[[ Working data, beginning ]]
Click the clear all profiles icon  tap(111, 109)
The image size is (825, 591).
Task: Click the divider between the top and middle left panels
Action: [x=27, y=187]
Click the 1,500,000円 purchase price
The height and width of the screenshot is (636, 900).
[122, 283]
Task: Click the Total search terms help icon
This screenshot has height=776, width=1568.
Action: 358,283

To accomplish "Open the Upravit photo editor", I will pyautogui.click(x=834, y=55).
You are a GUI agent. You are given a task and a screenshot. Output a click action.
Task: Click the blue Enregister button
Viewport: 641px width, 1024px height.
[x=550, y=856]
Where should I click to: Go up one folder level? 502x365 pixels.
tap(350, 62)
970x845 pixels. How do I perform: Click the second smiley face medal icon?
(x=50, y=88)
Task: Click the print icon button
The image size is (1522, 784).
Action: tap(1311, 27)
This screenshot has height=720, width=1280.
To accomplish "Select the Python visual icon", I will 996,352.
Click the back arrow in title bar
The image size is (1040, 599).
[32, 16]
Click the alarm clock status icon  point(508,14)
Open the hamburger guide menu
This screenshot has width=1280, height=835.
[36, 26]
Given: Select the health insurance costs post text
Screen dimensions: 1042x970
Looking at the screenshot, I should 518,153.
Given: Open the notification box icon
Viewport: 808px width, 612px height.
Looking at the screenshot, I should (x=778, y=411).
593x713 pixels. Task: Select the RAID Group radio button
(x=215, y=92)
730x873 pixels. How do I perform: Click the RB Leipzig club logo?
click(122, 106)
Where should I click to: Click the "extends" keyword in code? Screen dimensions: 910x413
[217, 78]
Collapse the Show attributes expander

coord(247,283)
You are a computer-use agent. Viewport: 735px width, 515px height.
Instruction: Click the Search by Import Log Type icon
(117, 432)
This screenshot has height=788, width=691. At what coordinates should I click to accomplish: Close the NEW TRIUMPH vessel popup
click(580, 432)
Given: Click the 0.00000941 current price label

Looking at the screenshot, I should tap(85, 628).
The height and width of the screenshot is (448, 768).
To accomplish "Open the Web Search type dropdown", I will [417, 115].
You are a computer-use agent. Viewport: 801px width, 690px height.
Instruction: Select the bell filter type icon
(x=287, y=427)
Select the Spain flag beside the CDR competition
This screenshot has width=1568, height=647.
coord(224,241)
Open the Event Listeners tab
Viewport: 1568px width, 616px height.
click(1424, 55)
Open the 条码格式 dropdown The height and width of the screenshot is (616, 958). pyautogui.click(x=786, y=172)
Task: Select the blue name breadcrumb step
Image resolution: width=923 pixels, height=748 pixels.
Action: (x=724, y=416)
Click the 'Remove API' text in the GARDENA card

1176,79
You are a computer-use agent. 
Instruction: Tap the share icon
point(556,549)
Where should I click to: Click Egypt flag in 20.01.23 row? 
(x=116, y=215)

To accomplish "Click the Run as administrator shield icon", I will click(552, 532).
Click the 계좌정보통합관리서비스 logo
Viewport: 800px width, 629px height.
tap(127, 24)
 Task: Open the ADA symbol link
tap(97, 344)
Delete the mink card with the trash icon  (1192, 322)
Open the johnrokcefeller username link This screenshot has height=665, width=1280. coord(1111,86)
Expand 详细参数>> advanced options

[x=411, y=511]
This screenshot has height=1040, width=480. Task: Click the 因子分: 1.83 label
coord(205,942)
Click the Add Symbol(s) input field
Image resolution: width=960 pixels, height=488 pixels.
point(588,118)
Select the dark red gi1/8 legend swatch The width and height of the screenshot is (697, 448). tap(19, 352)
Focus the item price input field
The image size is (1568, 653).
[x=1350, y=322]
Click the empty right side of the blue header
[[ Working data, end ]]
Problem to work on
Write out each line above containing "blue".

Answer space
Task: Click the blue Enregister button
Task: Select the blue name breadcrumb step
Click the empty right side of the blue header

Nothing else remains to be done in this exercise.